SEOUL, Nov 5 (Reuters) A former Samsung Group legal executive went on live television on Monday to accuse South Korea's biggest conglomerate of operating huge slush funds to bribe prosecutors and officials.

Samsung Group then issued a 25-page rebuttal rejecting all the accusations made by Kim Yong-cheol, former head of a key legal division of Samsung Group.

''Everything Attorney Kim has said is untrue,'' Samsung quoted a high-ranking official as saying.

At his news conference, Kim said he wanted to blow the whistle on corruption and reveal a list of Samsung executives he ssid operated secret slush funds. He did not produce the list.

Kim charged the company with paying off politicians, members of the judiciary and bureaucrats in order to avoid legal scrutiny of affairs involving company management under chairman Lee Kun-hee and the transfer of his wealth to his children.

''Prosecutors were only a small group that Samsung was managing,'' Kim said. ''It was on a much larger scale with the Ministry of Finance and the National Tax Service.'' Kim added that most Samsung affiliates held slush funds worth billions of won, and that most high-ranking executives had their accounts stuffed with cash to be used for regular bribes.

''Samsung offered bribes up to three times a year, in amounts of 5 to 20 million won,'' Kim said.
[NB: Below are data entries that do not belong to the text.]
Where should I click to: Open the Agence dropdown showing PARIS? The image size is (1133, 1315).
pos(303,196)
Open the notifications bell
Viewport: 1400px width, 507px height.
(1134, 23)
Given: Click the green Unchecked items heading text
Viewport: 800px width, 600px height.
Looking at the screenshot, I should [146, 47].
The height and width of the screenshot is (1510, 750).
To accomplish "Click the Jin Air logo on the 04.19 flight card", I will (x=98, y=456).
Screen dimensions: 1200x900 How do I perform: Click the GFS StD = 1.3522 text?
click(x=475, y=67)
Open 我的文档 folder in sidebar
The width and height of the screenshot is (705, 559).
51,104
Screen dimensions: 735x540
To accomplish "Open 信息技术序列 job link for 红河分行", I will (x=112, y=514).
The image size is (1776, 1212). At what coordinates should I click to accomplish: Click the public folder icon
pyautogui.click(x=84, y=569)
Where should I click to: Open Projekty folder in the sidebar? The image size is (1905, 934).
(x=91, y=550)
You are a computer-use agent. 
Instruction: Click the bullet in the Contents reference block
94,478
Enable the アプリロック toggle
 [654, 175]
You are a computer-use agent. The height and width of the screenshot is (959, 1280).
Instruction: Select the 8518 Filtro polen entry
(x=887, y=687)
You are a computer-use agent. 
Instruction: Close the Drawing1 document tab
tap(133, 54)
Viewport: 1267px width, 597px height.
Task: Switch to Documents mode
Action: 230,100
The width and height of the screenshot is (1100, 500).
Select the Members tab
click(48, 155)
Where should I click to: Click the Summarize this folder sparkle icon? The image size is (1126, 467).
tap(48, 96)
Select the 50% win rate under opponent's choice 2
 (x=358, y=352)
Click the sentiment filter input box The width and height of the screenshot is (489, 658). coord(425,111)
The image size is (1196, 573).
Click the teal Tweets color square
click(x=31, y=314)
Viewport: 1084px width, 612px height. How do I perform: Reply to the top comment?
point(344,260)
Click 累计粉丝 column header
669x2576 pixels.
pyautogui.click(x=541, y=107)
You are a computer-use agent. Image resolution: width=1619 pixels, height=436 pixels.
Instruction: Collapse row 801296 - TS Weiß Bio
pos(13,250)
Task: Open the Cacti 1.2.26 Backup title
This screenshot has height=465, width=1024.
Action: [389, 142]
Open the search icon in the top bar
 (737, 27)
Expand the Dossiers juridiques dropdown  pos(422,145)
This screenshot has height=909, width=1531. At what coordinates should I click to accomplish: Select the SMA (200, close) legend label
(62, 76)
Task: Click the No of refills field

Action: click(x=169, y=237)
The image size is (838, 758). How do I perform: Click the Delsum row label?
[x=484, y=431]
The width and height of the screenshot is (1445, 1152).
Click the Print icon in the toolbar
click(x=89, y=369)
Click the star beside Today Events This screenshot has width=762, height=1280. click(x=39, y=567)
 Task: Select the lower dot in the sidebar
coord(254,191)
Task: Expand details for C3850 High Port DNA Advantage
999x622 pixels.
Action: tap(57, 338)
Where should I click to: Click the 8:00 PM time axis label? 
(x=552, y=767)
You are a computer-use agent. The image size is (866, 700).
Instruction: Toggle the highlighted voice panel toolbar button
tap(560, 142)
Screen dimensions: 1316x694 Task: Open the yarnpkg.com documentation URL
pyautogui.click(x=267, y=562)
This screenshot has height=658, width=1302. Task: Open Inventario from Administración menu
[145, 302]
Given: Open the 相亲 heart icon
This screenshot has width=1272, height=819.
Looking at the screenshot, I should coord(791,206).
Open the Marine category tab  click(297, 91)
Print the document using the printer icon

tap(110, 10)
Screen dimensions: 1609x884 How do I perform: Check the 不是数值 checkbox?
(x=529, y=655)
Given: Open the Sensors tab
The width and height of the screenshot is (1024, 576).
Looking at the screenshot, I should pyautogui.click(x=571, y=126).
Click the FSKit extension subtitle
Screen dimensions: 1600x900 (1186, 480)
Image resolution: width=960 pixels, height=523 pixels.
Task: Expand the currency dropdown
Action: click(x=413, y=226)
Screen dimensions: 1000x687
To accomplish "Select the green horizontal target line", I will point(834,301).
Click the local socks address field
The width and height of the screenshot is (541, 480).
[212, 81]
Kim made his nationally televised comments in a packed Seoul church, where he said he was being supported by priests.

A spokesman for President Roh Moo-hyun said his office was watching the case closely.

Samsung wields enormous power in South Korea by its sheer size. Samsung Group, with 58 affiliates as of late June, had combined sales of 9 billion in 2006, about one-sixth of the country's gross domestic product for the year.

The accusation is the latest in a series of scandals highlighting governance problems inside South Korea's family-owned conglomerates, also known as chaebol.

Samsung Group is South Korea's largest and controls swathes of the country's business including Samsung Electronics, a global brand and the world's top maker of LCD screens and memory chips.

In October 2005 a Seoul court found two top group executives guilty of conspiring in a 1996 deal to help Lee's children buy a majority stake at below-market prices in the amusement park operator Everland through the transfer of convertible bonds.

''I myself participated in the falsification (of testimony),'' Kim said.

Samsung has appealed against the finding.

Everland is at the heart of a net of cross-shareholdings between affiliates that includes Samsung Electronics.

Many South Korean newspapers, news agencies and financial analysts have said chairman Lee has been trying to pass control of the conglomerate to his son.